Matériau intumescent
Un matériau intumescent est un matériau capable de gonfler (expansion) sous l'effet de la chaleur au-delà d'une certaine température. Les matériaux intumescents sont utilisés sous forme massive ou comme revêtement, par exemple pour la fabrication de portes coupe-feu.
Étymologie
Le mot français intumescence (« Action par laquelle une chose s’enfle » selon la 8e édition (1932-1935) du Dictionnaire de l’Académie Française[1]) est longtemps resté une expression littéraire. A titre d’exemple, ce terme a été utilisé par les écrivains Jules Verne et François-René de Châteaubriand avec différentes significations : une structure conique au sommet du cratère d’un volcan pour le premier dans L'Île mystérieuse (1874) ou l’augmentation du volume des vagues pour le second dans ses Mémoires d'outre-tombe (1848). De telles définitions ne sont cependant pas liées directement aux retardateurs de flamme pour les matériaux polymères ou la protection contre le feu[2]. Cependant, le verbe to intumesce fut utilisé par le tragédien anglais John Webster avec deux définitions : « grandir ou augmenter de volume avec la chaleur » ou « présenter un effet d’expansion en bouillonnant »[3]. Contrairement aux définitions de Jules Verne et de François-René de Châteaubriand, celle de John Webster permet une définition tout à fait exacte des performances d’un matériau ou d’un revêtement intumescent qui, chauffé au-delà d’une température critique commence à fondre en bouillonnant puis en gonflant. Ce processus a pour résultat la formation d’une barrière multicellulaire (alvéolaire), épaisse et ininflammable susceptible de protéger le substrat ou le matériau résiduel de l’action de la chaleur ou de la flamme, le char.
Typologie
Systèmes intumescents classiques
Le concept d’intumescence a été dans un premier temps appliqué à des revêtements de type peinture avant d’être très vite élargi aux matrices polymères.

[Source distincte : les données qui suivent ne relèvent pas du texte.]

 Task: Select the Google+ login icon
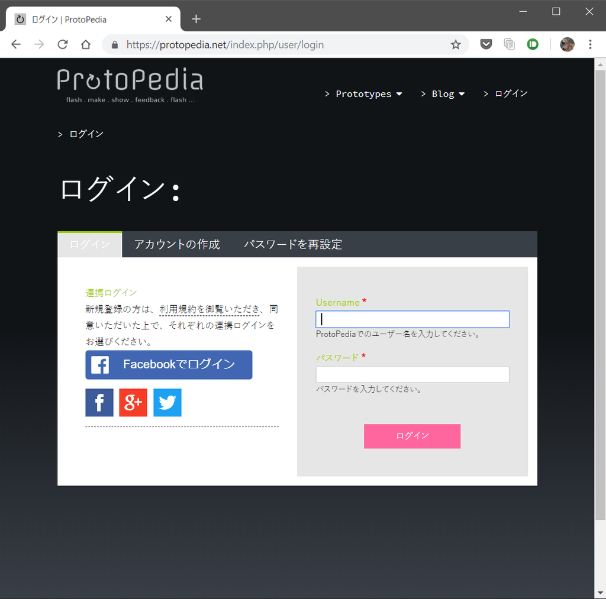tap(133, 402)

Les systèmes intumescents classiques sont des matériaux qui, sous l’effet d’un flux thermique, forment à leur surface un « char » dont la structure alvéolaire lui confère une faible conductivité thermique, ce qui limite les transferts de chaleur. Cette barrière protectrice diminue également la vitesse de diffusion des gaz issus de la pyrolyse du polymère vers la zone de combustion ainsi que la vitesse de décomposition du matériau. Sur le plan chimique, le polymère ou ses produits de décomposition réagissent avec certains composants du matériau[4],[5].

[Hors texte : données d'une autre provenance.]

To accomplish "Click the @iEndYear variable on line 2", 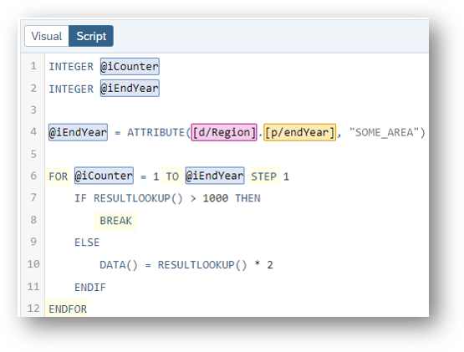I will (x=130, y=89).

Outre la matrice polymère, les formulations d’intumescents classiques comportent en général les ingrédients suivants[4],[5] :
- Un acide (acide borique, acide phosphorique, acide sulfurique) ou une source d'acide organique (phosphates d’urée, phosphates de mélamine) ou inorganique (borates d’ammonium, phosphate d’ammonium, phosphate de diammonium, polyphosphate d’ammonium, sulfate d’ammonium).
- Un composé source de carbone, généralement un polyalcool susceptible de se déshydrater tel que le pentaérythritol, un sucre simple (arabinose, maltose) ou un polysaccharide (cellulose, amidon).
- Un agent gonflant générant des gaz non combustibles sous l’effet de la chaleur tel que la mélamine (NH3, H2O, CO2), la guanidine (NH3, H2O, CO2) ou l’urée (NH3, H2O, CO2).
En général, une formulation intumescente comporte un composé appartenant à chacune des trois classes précédentes, néanmoins certains composés peuvent remplir plusieurs fonctions. Par exemple, le polyphosphate d’ammonium peut à la fois jouer le rôle de source d’acide (libération d’acide phosphorique à des températures comprises entre 150°C et 250°C) et d’agent gonflant (libération d’ammoniac). En outre, l’association des trois ingrédients ne conduit pas nécessairement à un phénomène d’intumescence, dans la mesure où il est nécessaire que les processus physico-chimiques conduisant à la formation du char se déroulent dans une séquence appropriée tandis que la température augmente.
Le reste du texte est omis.